In the heart of Uganda, data scientist Ernest Mwebaze has turned the nation’s linguistic diversity into a computational asset, building Sunflower LLM to support 31 of the country’s native tongues.

Rather than relying on the dominant Western providers, Mwebaze chose Qwen 3, an open‑source model from Alibaba’s cloud division. His decision echoes a wider trend across Africa, where developers increasingly turn to Chinese platforms such as DeepSeek, Qwen and Kimi to train models in local languages.

Speed, cost and openness drive the switch. Chinese models are reported to be cheaper to train and easier to deploy than their Western counterparts. For example, Kimi’s pricing sits at roughly $3.40 per million output tokens, compared with $25 for Anthropic’s Opus and $30 for OpenAI’s GPT‑5.5. The open‑source nature of Qwen and DeepSeek also allows developers to modify architectures and fine‑tune on limited data sets.

Data scarcity remains a key barrier. UNESCO estimates that Africa hosts between 1,500 and 3,000 languages, many of which have little written or digital content. Mwebaze notes that “if models are only available in certain western languages, you’re excluding a lot of people from this technology revolution.” He adds that a child who speaks English can use ChatGPT, whereas a child who does not speak English cannot.

Researchers such as Shikoh Gitau argue that small, specialized language models—SLMs and SSLMs—are the most realistic path forward. Gitau says Africa will “win AI on minimum viable intelligence” and that the best platforms for building these models are currently Chinese. Her research shows that building a model for an African language can be three to thirty times more expensive than for English, a phenomenon she calls “tokenization bias.” The difficulty of tokenizing poorly documented languages increases computational requirements and, consequently, cost.
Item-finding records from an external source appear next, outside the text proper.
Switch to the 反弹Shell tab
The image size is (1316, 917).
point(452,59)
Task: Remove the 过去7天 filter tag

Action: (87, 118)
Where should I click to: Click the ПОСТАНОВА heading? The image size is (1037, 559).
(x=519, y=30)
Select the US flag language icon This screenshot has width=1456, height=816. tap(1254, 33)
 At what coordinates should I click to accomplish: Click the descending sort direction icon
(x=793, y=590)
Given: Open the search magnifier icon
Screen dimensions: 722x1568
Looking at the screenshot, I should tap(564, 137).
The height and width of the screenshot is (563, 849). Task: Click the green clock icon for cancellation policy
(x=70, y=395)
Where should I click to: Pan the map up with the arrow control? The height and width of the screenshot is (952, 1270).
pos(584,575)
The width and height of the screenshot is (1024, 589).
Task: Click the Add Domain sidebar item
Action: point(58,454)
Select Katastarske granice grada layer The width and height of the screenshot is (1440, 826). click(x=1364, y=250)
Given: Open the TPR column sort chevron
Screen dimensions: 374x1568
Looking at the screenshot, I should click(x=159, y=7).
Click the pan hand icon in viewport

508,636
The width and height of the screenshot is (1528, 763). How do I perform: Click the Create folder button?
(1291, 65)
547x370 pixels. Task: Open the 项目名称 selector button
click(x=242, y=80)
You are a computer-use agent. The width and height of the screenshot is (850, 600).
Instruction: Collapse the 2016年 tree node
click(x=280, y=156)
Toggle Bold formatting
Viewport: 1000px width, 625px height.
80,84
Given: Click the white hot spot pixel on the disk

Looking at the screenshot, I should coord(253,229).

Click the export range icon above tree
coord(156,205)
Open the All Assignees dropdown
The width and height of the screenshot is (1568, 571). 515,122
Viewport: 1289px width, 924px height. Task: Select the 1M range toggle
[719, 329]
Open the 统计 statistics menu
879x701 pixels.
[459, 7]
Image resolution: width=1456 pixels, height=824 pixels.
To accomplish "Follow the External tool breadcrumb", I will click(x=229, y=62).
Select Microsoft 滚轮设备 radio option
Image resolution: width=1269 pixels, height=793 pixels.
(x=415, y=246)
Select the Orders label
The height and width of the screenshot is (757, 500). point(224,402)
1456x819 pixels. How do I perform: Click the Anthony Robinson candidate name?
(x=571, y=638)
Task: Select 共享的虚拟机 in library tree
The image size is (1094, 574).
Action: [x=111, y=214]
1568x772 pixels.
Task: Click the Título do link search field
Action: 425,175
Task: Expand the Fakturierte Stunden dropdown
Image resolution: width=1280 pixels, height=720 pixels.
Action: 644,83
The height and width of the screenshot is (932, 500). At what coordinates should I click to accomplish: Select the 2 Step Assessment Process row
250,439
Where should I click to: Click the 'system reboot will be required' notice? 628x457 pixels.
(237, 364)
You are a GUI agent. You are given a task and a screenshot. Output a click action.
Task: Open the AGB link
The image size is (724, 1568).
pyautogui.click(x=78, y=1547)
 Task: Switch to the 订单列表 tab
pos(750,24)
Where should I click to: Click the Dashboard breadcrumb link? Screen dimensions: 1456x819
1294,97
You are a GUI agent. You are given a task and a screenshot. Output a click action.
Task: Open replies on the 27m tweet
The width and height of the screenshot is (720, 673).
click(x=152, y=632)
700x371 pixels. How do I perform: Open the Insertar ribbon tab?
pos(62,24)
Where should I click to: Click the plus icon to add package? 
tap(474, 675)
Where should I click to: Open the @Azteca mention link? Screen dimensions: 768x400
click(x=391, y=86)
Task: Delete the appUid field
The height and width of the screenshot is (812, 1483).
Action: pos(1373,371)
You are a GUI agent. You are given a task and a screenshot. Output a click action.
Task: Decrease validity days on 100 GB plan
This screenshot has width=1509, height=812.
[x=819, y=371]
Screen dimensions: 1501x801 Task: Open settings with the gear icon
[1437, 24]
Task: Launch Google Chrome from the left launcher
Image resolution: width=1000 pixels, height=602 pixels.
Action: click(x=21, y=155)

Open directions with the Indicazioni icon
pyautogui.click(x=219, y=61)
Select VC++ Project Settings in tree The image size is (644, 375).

In response, the Chinese government has launched an AI competition for young African developers, offering study visits to China and training on Chinese models.

The growing reliance on Chinese AI raises questions about long‑term dependency. Gitau warns that “we are locked in an ecosystem that doesn’t have policies that you can extract yourself from.” Mwebaze echoes this concern but also notes that African developers are not bound to a geopolitical conflict between the United States and China. He says, “the United States and China see themselves in a race for AI dominance, but for African developers, it is a choice between technologies, and they will choose whichever one works best for them.”

Other options exist. Mwebaze has experimented with Google’s Gemma, a smaller model that can run on phones and be fine‑tuned for speech and text—important for low‑literacy contexts. He says the training cost of Gemma is comparable to Qwen, but he remains one of the few African developers working with the model. Microsoft is also active in the region, offering training programs for 3 million Africans and access to Azure and GitHub.

The current landscape shows that African AI is largely written in languages that Western companies are not prioritizing. The dominance of Chinese platforms is not guaranteed, but the combination of lower cost, open‑source licensing and suitability for low‑resource languages gives them a decisive advantage for now. The next phase will depend on whether new entrants can match these advantages or whether African developers continue to adopt the existing Chinese ecosystem.

In summary, African developers are building local language models on Chinese platforms because they are faster, cheaper and more open than Western alternatives. The cost of training for African languages remains high, but small, specialized models mitigate the problem. Chinese government initiatives and industry support reinforce the trend, while concerns about dependency and geopolitical implications persist. The future of AI in Africa will hinge on whether new technologies can provide comparable performance and affordability without the same level of reliance on Chinese infrastructure.